_Exercise directions_
Retype the records word for word, everything from the line containing "Where should I click to: Disable" down to the line containing "[1100, 673]", including both of those lines.

[START Available records]

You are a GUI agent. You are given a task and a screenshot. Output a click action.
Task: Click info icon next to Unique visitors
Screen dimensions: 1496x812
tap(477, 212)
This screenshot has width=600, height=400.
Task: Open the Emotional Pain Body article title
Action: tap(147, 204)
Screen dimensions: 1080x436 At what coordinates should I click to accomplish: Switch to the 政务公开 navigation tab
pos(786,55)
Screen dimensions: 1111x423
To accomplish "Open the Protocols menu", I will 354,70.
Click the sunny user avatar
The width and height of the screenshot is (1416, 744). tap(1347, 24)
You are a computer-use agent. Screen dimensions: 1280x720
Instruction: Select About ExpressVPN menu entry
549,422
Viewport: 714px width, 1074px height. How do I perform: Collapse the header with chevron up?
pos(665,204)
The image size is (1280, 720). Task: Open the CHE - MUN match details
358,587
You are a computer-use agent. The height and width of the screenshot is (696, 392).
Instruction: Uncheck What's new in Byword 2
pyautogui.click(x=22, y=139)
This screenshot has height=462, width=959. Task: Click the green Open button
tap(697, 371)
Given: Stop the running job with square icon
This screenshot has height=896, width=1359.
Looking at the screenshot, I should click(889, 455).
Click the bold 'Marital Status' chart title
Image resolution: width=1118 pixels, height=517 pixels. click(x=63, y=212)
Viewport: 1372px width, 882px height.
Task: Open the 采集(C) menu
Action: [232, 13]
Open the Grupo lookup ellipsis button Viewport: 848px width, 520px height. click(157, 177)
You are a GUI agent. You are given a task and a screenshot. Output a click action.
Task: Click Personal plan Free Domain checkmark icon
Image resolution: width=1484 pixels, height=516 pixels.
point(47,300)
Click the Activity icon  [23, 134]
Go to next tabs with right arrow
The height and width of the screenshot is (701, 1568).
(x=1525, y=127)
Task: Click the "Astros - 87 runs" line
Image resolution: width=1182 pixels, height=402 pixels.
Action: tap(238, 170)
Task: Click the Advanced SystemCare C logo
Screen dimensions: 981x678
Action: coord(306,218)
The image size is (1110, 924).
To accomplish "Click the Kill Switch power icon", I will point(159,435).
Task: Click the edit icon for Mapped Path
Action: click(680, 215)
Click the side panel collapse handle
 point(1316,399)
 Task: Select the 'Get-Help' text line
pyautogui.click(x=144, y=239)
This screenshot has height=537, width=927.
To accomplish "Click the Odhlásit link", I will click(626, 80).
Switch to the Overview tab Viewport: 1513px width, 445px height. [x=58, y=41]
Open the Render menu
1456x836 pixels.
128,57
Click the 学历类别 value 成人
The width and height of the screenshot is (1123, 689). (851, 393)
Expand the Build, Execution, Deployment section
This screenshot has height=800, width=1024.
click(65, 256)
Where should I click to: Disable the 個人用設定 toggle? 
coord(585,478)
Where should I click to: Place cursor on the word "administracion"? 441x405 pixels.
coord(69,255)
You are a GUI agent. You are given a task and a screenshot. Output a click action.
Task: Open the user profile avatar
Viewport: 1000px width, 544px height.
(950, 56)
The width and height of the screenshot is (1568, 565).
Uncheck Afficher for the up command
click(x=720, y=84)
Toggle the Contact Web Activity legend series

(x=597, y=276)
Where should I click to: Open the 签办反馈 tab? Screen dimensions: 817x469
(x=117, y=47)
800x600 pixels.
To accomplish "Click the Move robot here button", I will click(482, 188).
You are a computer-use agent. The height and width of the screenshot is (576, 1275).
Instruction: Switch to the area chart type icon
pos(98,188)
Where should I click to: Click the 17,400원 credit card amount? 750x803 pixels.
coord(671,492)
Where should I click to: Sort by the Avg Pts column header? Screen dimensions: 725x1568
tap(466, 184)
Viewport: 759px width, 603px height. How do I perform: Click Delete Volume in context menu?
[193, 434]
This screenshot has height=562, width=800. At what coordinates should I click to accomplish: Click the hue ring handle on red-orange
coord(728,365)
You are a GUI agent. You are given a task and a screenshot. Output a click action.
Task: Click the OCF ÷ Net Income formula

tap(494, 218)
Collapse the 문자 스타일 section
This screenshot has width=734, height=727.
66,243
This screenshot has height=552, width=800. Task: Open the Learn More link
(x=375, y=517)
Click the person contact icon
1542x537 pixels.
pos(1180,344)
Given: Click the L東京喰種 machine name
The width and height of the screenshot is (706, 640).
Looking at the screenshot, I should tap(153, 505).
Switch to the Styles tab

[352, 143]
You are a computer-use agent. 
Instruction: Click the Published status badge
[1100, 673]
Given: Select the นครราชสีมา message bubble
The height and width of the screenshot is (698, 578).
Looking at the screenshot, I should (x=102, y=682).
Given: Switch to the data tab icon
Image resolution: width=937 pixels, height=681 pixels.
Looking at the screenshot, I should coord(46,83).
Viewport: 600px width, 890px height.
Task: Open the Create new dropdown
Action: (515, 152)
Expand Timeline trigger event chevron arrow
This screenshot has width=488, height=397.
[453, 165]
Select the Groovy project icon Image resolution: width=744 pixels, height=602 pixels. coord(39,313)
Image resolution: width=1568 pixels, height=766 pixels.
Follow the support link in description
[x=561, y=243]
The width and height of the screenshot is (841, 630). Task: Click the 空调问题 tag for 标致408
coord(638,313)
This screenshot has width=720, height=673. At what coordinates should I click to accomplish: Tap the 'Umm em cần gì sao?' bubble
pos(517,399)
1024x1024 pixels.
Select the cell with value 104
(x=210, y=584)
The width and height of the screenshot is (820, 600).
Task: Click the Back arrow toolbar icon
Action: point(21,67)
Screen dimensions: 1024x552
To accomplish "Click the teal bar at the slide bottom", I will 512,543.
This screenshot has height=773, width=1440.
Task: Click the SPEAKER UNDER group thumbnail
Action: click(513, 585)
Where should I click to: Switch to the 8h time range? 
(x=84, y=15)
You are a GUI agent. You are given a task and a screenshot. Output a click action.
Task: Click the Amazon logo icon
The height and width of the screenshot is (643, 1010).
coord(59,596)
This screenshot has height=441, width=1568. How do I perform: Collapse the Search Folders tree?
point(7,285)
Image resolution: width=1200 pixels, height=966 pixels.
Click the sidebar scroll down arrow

[END Available records]

_Complete response_
Where should I click to: Disable the 個人用設定 toggle? 
coord(585,478)
Where should I click to: Place cursor on the word "administracion"? 441x405 pixels.
coord(69,255)
You are a GUI agent. You are given a task and a screenshot. Output a click action.
Task: Open the user profile avatar
Viewport: 1000px width, 544px height.
(950, 56)
The width and height of the screenshot is (1568, 565).
Uncheck Afficher for the up command
click(x=720, y=84)
Toggle the Contact Web Activity legend series

(x=597, y=276)
Where should I click to: Open the 签办反馈 tab? Screen dimensions: 817x469
(x=117, y=47)
800x600 pixels.
To accomplish "Click the Move robot here button", I will click(482, 188).
You are a computer-use agent. The height and width of the screenshot is (576, 1275).
Instruction: Switch to the area chart type icon
pos(98,188)
Where should I click to: Click the 17,400원 credit card amount? 750x803 pixels.
coord(671,492)
Where should I click to: Sort by the Avg Pts column header? Screen dimensions: 725x1568
tap(466, 184)
Viewport: 759px width, 603px height. How do I perform: Click Delete Volume in context menu?
[193, 434]
This screenshot has height=562, width=800. At what coordinates should I click to accomplish: Click the hue ring handle on red-orange
coord(728,365)
You are a GUI agent. You are given a task and a screenshot. Output a click action.
Task: Click the OCF ÷ Net Income formula

tap(494, 218)
Collapse the 문자 스타일 section
This screenshot has width=734, height=727.
66,243
This screenshot has height=552, width=800. Task: Open the Learn More link
(x=375, y=517)
Click the person contact icon
1542x537 pixels.
pos(1180,344)
Given: Click the L東京喰種 machine name
The width and height of the screenshot is (706, 640).
Looking at the screenshot, I should tap(153, 505).
Switch to the Styles tab

[352, 143]
You are a computer-use agent. 
Instruction: Click the Published status badge
[1100, 673]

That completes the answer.